The semi-colon was invented in the 15th century by a scholar and printer Aldus Pius Manutius the Elder (whose name might have benefited from a semicolon itself). A hybrid between a comma and a colon, the semi-colon invites a pause; it’s a moment to breathe. And it opens enough space to reflect on what might be being said between what went before and what comes after. It signals a kind of meaning in the gap. It creates a hint of resonance beyond the plain meaning of the words of a sentence.  

Despite its enthusiastic use by the likes of no less than Jane Austen and Charles Dickens it has certainly come in for some stick over the years. Kurt Vonnegut famously said of semi-colons ‘all they do is show you’ve been to college.’  Who knew two marks on a page could signal such elitism? The semi-colon says, ‘you're trying too hard’. Or it might just say, ‘why did you do that?’, since so many people fail to understand what it represents. Novelist John Irvine reckoned readers ‘think the author has killed a fruit fly directly above a comma’. 

So what is killing off the semi-colon? Well, if the statistics above are to be believed it could be as simple as a decreasing understanding on how to use it. Though of course there are feedback loops here. We learn grammar and punctuation as much by reading as by being taught.
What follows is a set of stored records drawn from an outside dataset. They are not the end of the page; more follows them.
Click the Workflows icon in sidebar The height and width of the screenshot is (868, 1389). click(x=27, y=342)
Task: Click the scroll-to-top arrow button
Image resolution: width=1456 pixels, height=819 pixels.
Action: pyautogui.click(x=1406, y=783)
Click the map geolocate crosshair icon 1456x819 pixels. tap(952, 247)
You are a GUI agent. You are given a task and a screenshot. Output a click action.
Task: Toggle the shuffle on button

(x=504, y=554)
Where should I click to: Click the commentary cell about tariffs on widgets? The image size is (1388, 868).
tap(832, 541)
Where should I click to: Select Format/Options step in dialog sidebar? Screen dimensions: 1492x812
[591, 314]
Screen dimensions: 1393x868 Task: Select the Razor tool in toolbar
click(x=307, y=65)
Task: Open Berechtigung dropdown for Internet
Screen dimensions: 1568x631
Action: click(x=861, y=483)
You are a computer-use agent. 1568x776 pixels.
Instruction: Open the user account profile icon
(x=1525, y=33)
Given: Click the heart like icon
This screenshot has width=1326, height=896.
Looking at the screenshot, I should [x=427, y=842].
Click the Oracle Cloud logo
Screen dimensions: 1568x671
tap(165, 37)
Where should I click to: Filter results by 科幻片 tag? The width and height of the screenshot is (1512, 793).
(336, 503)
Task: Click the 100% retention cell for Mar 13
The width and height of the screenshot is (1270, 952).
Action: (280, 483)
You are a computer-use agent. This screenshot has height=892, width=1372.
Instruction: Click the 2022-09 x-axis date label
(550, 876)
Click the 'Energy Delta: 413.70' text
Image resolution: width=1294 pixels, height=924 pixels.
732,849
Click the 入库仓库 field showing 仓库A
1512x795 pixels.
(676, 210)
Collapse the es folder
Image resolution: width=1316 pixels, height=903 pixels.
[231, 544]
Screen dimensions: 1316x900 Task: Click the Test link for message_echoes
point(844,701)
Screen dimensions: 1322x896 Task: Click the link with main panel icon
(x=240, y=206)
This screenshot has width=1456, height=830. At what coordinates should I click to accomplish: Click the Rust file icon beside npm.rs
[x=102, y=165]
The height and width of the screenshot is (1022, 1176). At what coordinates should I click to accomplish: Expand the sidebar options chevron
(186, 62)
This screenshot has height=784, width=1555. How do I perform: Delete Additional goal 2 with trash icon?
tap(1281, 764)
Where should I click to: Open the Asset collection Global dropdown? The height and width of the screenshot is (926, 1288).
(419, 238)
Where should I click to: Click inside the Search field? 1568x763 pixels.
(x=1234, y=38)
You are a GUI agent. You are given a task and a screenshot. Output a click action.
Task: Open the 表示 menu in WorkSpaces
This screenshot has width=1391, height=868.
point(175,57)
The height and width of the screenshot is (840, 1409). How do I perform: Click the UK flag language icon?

Others point the finger at the breathless world of social media. As more and more of our communication is constrained by space and time, the semi-colon’s quiet request for a pause for consideration is being largely ignored.  

We need semi-colons if our lives are to be more than just an incessant flow of connected moments .

If this is the case then the semi-colon is another species within a kind of mass extinction which is the result of the great acceleration of our age, alongside the coffee break, lunch break, walk round the block and long stare out of the window. These are simply things that we don’t have time for anymore; we wonder if they had any value in the first place. The semi-colon is largely being replaced by the dash. Which is pretty ironic when you think about it.  

Perhaps concern over the loss of this little mark is in an awareness that it’s a kind of canary in the gold mine of our culture of acceleration. The loss of the semi-colon is a sign of the loss of something far more significant: the rhythms and cadences of our lives that afford pause, reflection; that open up the kind of spaces where creativity; meaning; imagination; spirituality happen. 

The semi-colon reminds me, strangely, of the Hebrew psalms. The monastic tradition includes regular communal singing (or saying) of the psalms. Typically, these poems, which formed such a key part of Hebrew worship, work on the basis of what is known as parallelism. Essentially each thought in a psalm is composed as a sentence in two lines. The two halves of these sentences are parallel, in the sense that they both make statements about the same thing. Sometimes these statements say the same thing differently. Sometimes one half of the sentence builds on another. There are endless creative ways in which the psalmists use this simple device.  

When psalms are used in prayer or worship parallelism is often observed by introducing a pause at the end of the first half of the sentence. It's an odd tradition if you are not used to it. An established monastic community naturally feels the length of pause together. Visitors to a service in a monastery often end up coming in early.  

Yet, with time you begin to realise these pauses are a wonderful thing. The pauses create a rhythm and time signature that invites reflection. The pause says ‘take your time, there’s a lot of meaning here in all these similes and metaphors, what might they mean to you?’ Perhaps even ‘what, in this moment to breathe, might God be saying to you?’ 

There’s a feeling for so many of us that life is starting to feel a bit like the final chapter of James Joyces’ Ulysses: devoid of punctuation. We need semi-colons if our lives are to be more than just an incessant flow of connected moments. And we need to learn how to use them. We need practices that make space for the undervalued attributes of reflection, daydreaming, prayer. In that sense saying the psalms may be a practice worth giving time to.